Reading through the scientific culture-wars literature of the past three decades, it's hard to avoid wishing for an end to the debate format, where people throw charges and counter-charges at the other side. When evolutionary biologists stoop to answer the claims of creationists and intelligent-design advocates, the breathtaking sweep of evolution gets lost in minutiae—the death of a thousand cuts. Instead of patiently explaining why this or that fossil can be labeled a transitional form, or discoursing on the nonexistent difference between micro-evolution (which has been irrefutably observed in labs and in nature) and macro-evolution (in which dinosaurs become birds), wouldn't it be wonderful if knowledgeable experts just laid out the evidence for the theory that makes sense of all the life sciences? If that evidence is so overwhelming, why doesn't someone just say so, rather than dignifying the Big Lie by treating it as something to be refuted?

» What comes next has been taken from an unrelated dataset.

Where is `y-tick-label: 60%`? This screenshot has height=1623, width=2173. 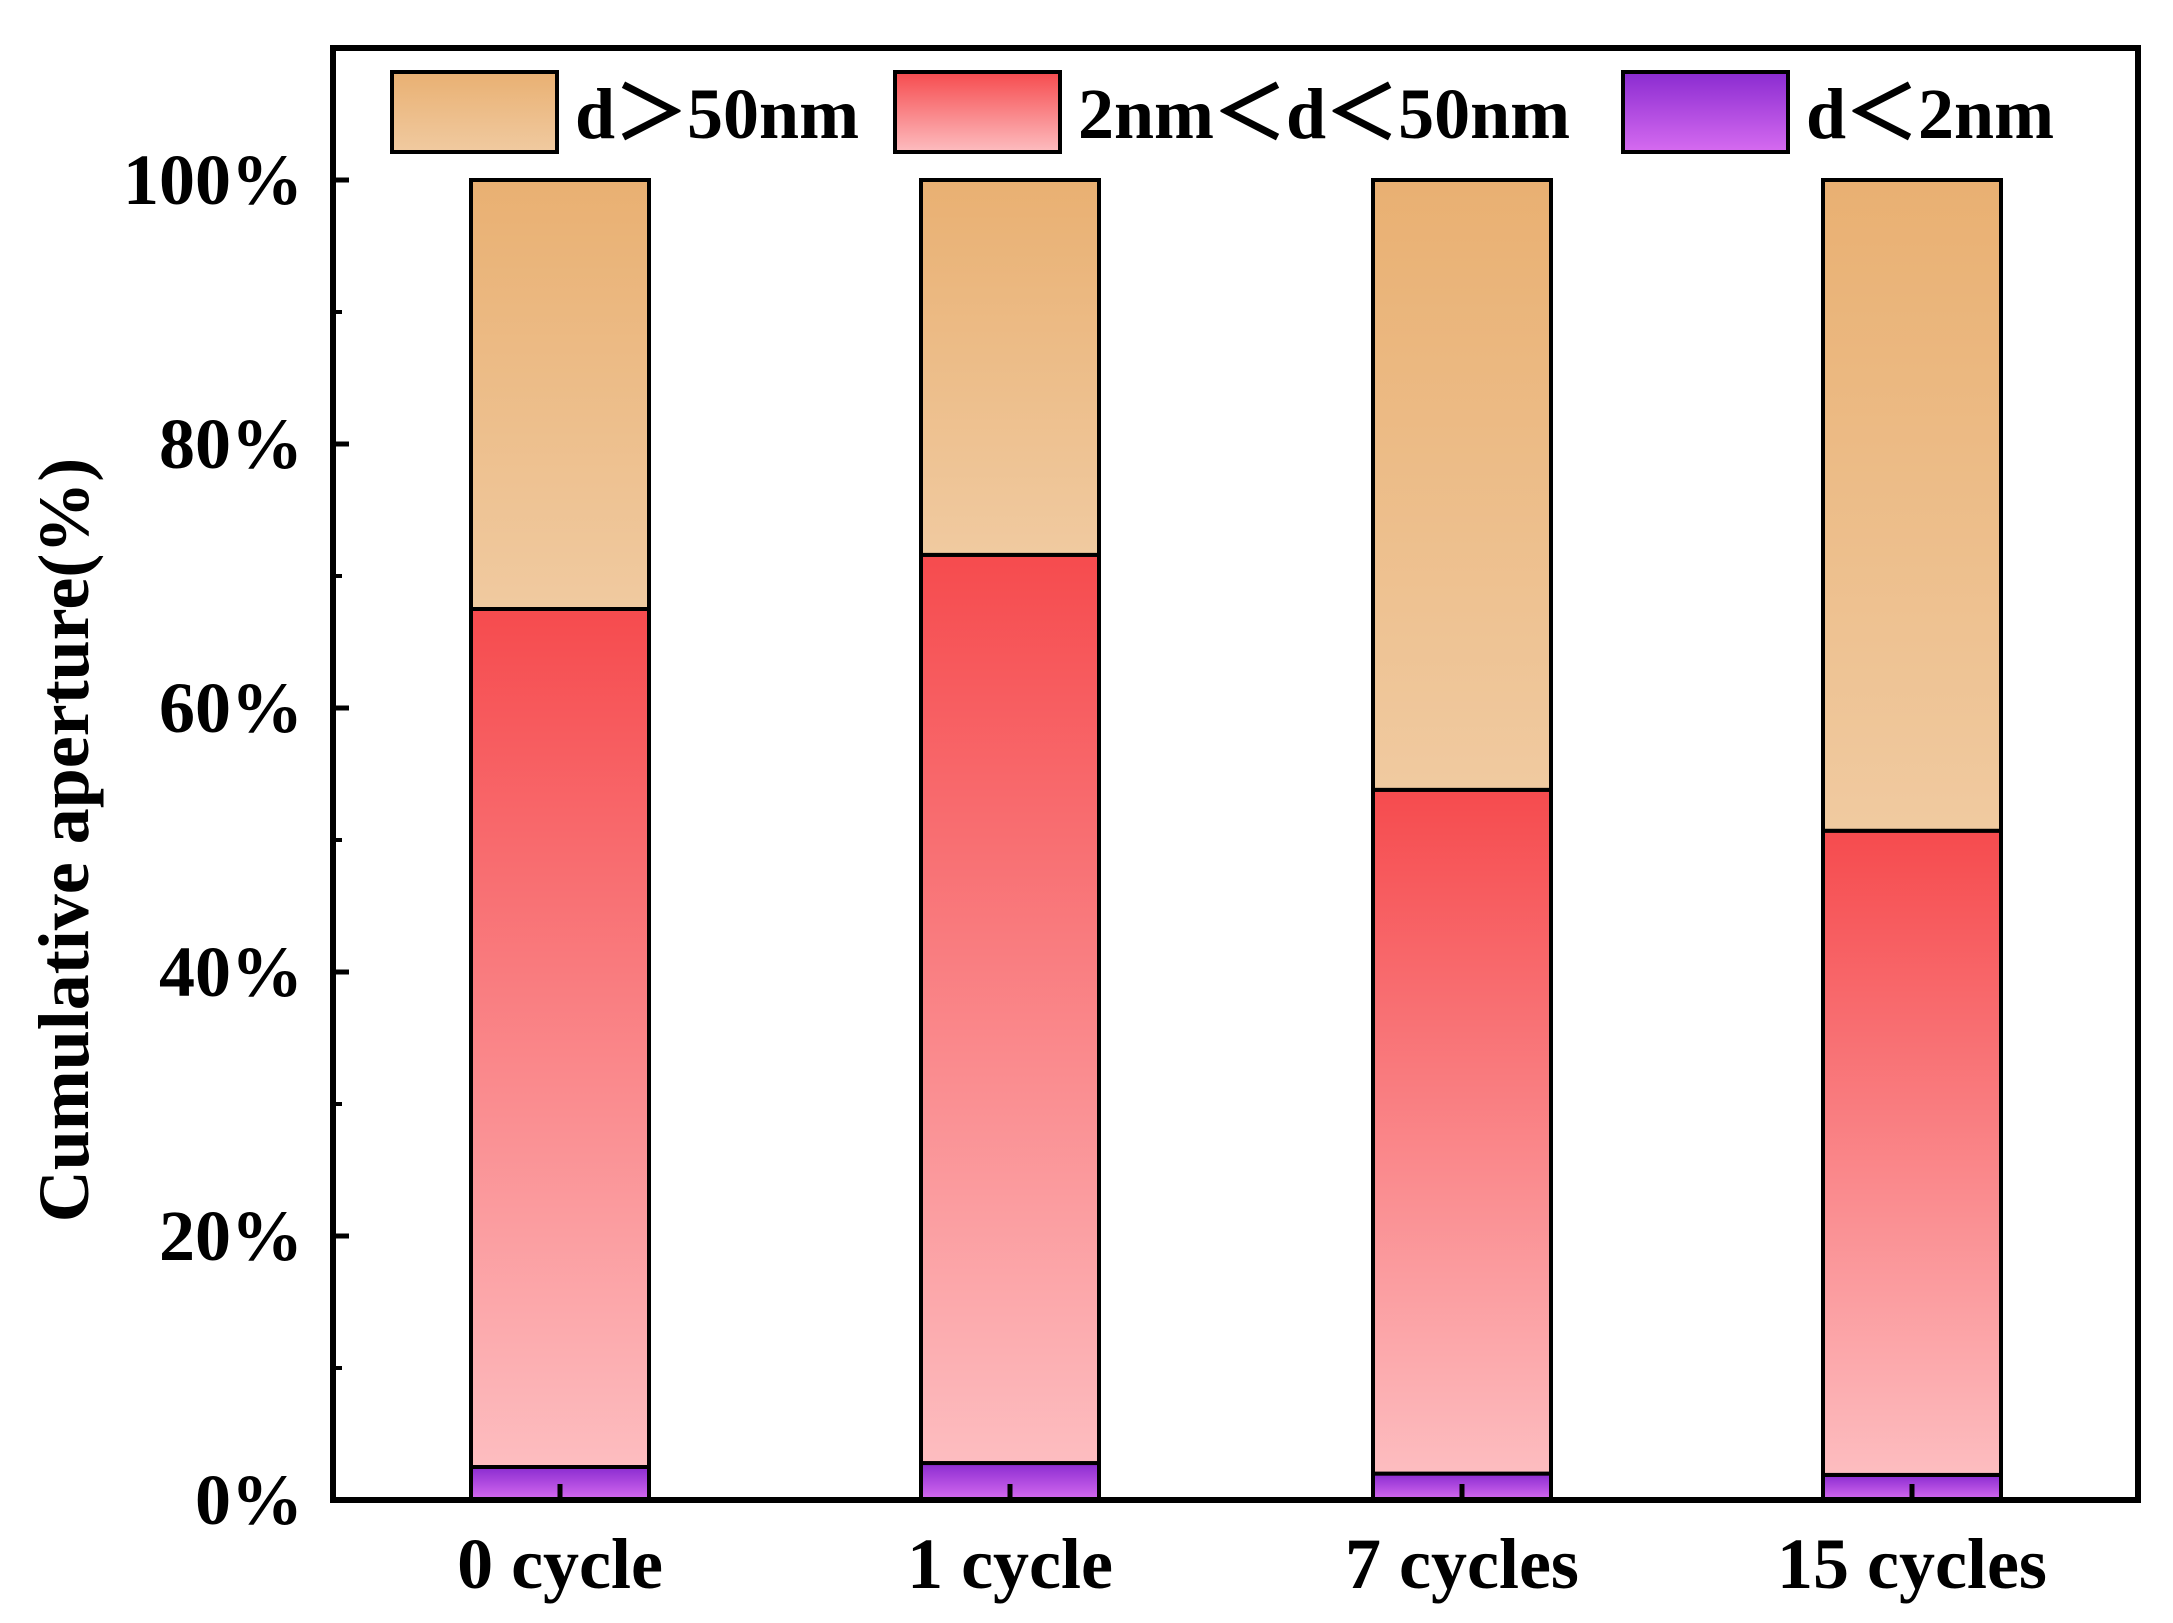 y-tick-label: 60% is located at coordinates (231, 708).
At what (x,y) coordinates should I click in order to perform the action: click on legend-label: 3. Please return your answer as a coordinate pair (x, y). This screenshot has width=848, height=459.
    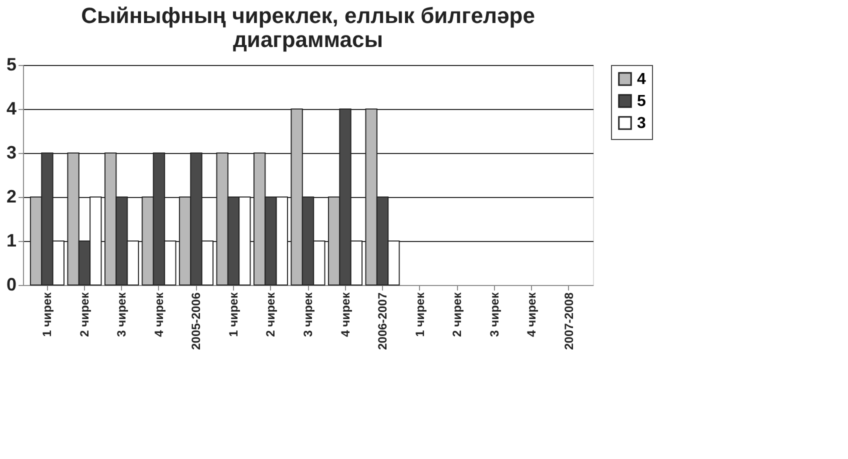
    Looking at the image, I should click on (642, 124).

University of Chicago professor Jerry Coyne didn't exactly write that book, but he comes as close as anyone since Stephen Jay Gould. Why Evolution Is True covers all the major avenues by which the puzzle of evolution gets put together—fossil evidence, embryology, vestigial organs, distribution of species, natural selection, sexual selection, and speciation. Along the way, he mentions the most recent discoveries (like Tiktaalik roseae, evidence of an intermediate form between lobe-finned fishes and amphibians) and innovative experiments (like Marion Petrie's verification of Darwin's instincts regarding the role of female mate choice in the evolution of dramatic male displays in the peacock). Over and over, he repeats how the evidence we find is exactly what we would expect given the neo-Darwinian synthesis—that when the theory makes a prediction, even given the vagaries of the fossil record, we find what was predicted where it was predicted. A theory is a powerful explanation, and by those standards, evolutionary theory is the Hercules of the sciences.
But Coyne's book isn't one for the ages. It's firmly rooted in our times, in ways that are often thrilling, but just as often depressing. Coyne begins with a description of his emotions on the day Judge Jones delivered the resoundingly anti-ID decision in Kitzmiller V. Dover, but also takes time out of his explanations to snipe at creationists and IDers. Too frequently, he interrupts the narrative to ask the unanswerable question, "Why would a creator work this way?" This tactic does little but solidify the impression among the religious that the scientific enterprise is rife with humanistic hubris. Why Evolution Is True is a great popular explanation of evolution, but it's still preaching to the choir.